Aim of the exercise
Continue the blog post on expectations for marriage, beginning after its final question.

START Excerpted text

In this part of the book, she's writing about how she decided to cut things off completely with this guy that she was dating before she went to Italy for four months. The funny thing (funny strange, not funny haha) is that I started reading that chapter (Chapter 28 for those that are reading along) on Monday night - when I was working on drawing my own boundaries.
Anyway, one of the things that she writes about is how she looked at her parents' marriage and how she realized that her mom was consistently neglected and forgotten about...but that her mom seemed relatively happy and content anyway. She makes the point that she just figured that she needed something different than her mom and that apparently she just wasn't as strong and independent as her mom. She explains this to her mom and the mom said, " All those things that you want from your relationship? I have always wanted those things too." She then goes on to say, "You have to understand how little I was raised to expect that I deserved in life, honey. Remember - I come from a different time and place than you do."
And honestly, that still floors me.
I am forced to examine what my expectations are for relationships and the possibility of marriage. Do the people that decide to bail do so because they expect different things? Because they feel like they're entitled to a wonderful, perfect, movie-type relationship? I know - there are probably different reasons for every relationship that ends or continues. But what keeps people together?
Like I read blogs and see people and hear about marriages that seem like they'd be a lot of fun. Is that really how it is? Or is it just that people get used to each other so it's better than being alone?
I think about why I'm not married. And it's easy to joke about, but the most logical reason I'm not is because no one ever asked me to marry them. Really. I probably would've said yes to two of them had they asked within the first 6 months of us dating. I'd like to think that one I wouldn't have followed through with it because I was MISERABLE during most of the time I dated him. And the truth is, I've made better choices each time - or at least haven't repeated the same mistakes.
But when you've never SEEN a successful relationship, how can you model after it? How do you know what to wait for? And likewise, how do you know when you THINK that you're entitled to more...and that you expect more? How do you know if your expectations are too high?
My grandparents were married for 58 years until my grandfather died. Did they stay together that long because society was against divorce, because they loved each other so much, or because their expectations of what a marriage should be was the same? Honestly, I think it was probably the latter. He was a Colonel in the ARMY and she was the ever dutiful military wife.
I want a marriage that is fun. I want a marriage that has passionate moments, one where he is just as committed as I am, and one where we are teammates...in every sense of the word. I want to have fun doing whatever it is that we find fun. I want to laugh, I want to joke around, I want to have an engaged husband who wants to do stuff with his kids - be it practicing soccer in the backyard or have tea parties with her dressed as a princess. I want to enjoy him just as much after the kids are gone as when I married him... maybe in different ways, but just as much. I don't think that things will be easy all the time. And I'm not fooling myself into thinking that he will be so absolutely enthralled with me that he could hardly stand it. But I would like to think that we'd be happy - more times than not. And that when I just couldn't pick up the pieces and fight once more against whatever it is, that he'd shoulder the burden and carry me through the battle grounds at least until I was strong enough to fight again. If he knew me, he'd know I'd gladly do the same. Are my expectations too high? IS this type of relationship and marriage possible to find?

END Excerpted text
START Given data

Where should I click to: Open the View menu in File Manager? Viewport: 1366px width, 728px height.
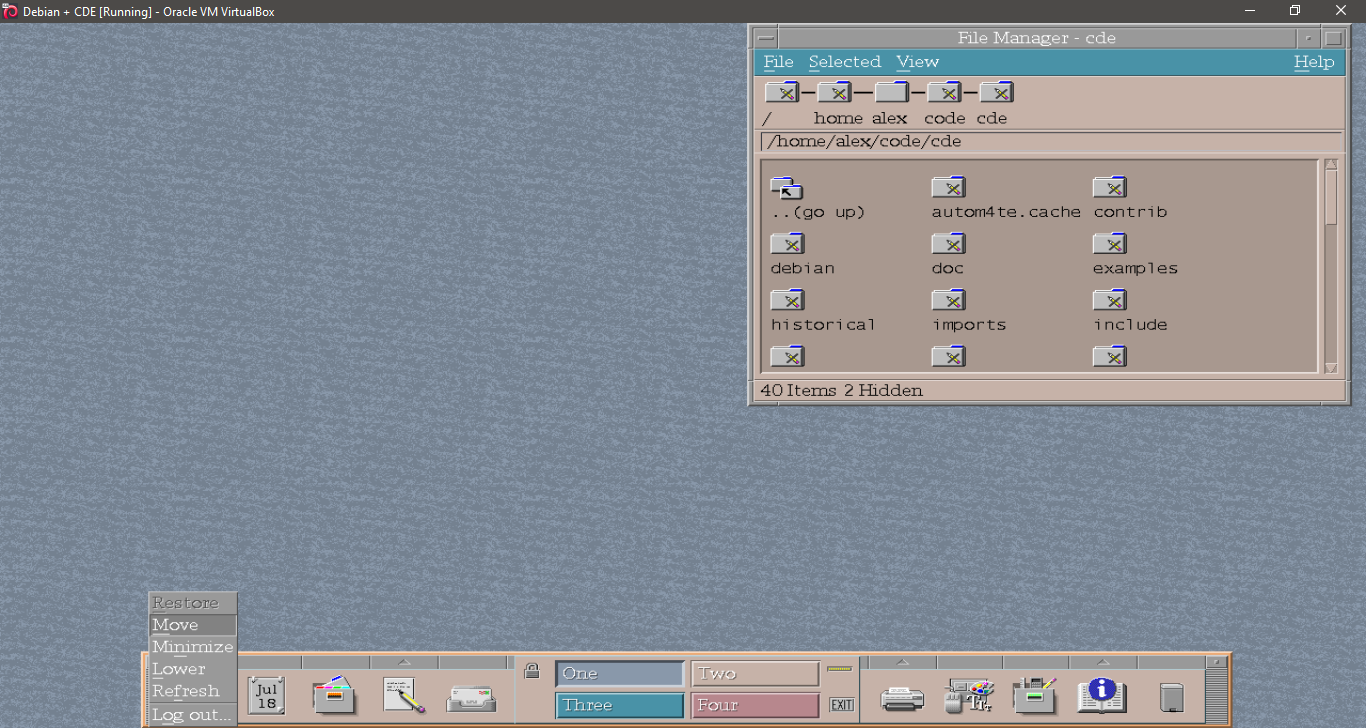[917, 62]
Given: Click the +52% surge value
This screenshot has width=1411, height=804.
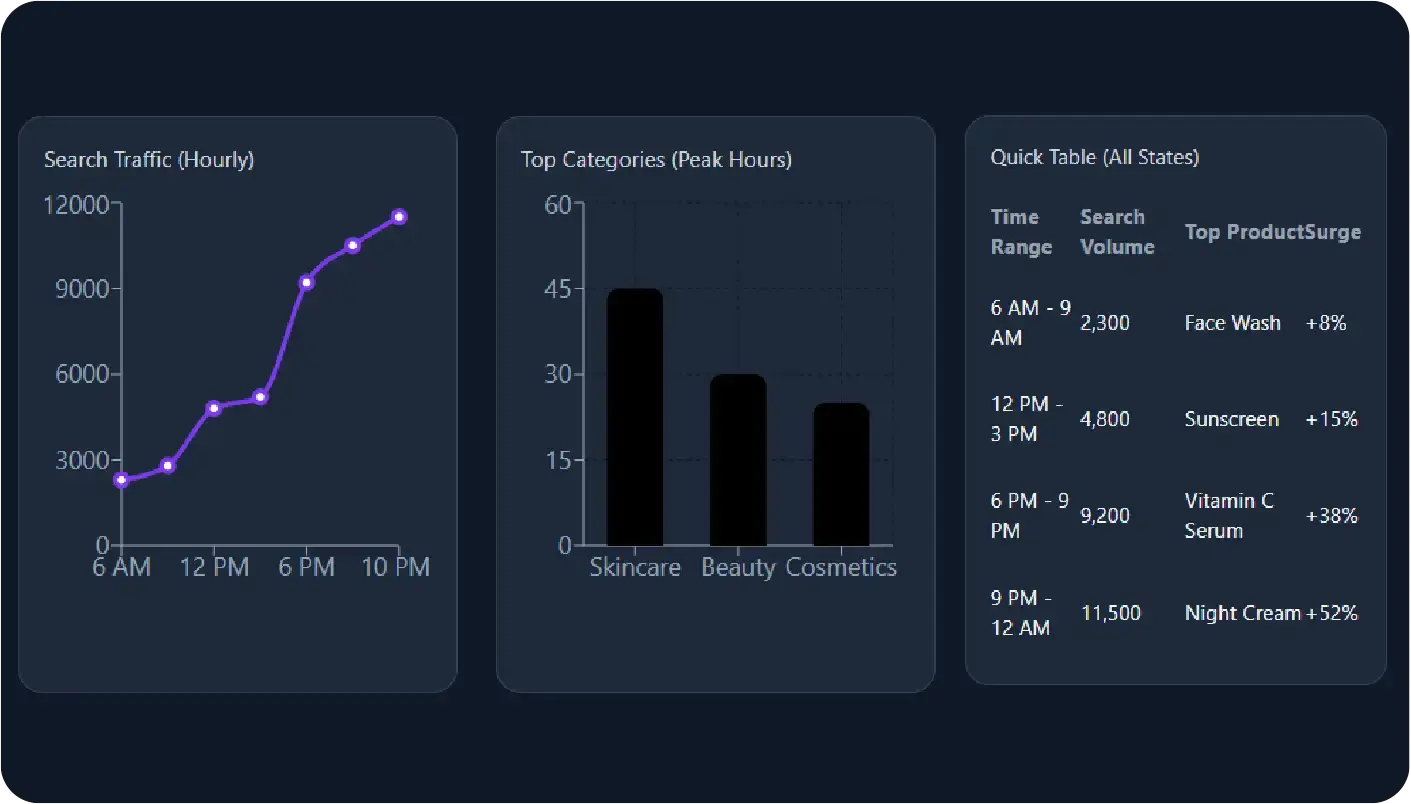Looking at the screenshot, I should pyautogui.click(x=1332, y=613).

END Given data

Reply to the task
I know... you probably don't have the answers for all of this. But because almost every reader of my blog is or has been married, I'd love your take on at least some of it.
7 comments:
Should I start by saying that I've been married for 10 years? And before that we dated for almost 4? Dude. I'm freaking old.
Aside from that..
I think the secret to my marriage is knowing that being married is a daily choice. Everyday we decide, "I choose you." And when we start feeling like we don't choose to be with each other (something that really does happen sometimes more than we'd like), we take a close look at why that is and work on fixing whatever seems to be broken.
I think more than having expectations of our relationship, we are constantly working at it. If I feel ignored, I say, "Hey, pay attention to me." And all communication has to be that blatent. Let's face it, men are more apt to be content and therefore don't notice when we aren't. For that reason alone, I think being completely up front about all of our emotions helps us to keep going.
Please don't misunderstand. Sometimes that communication involves many 4 letter words.. (not "love" or "kind")
Rich and I both come from broken homes. We are extremely cautious about not letting what happened to our parents happen to us. I know that if I choose to, I have the option of saying "we're done". But on the flip side, knowing that I have the option of saying "I'm here because I choose this" is very freeing.
Thank you, Ginger.
(sigh)
Thank you.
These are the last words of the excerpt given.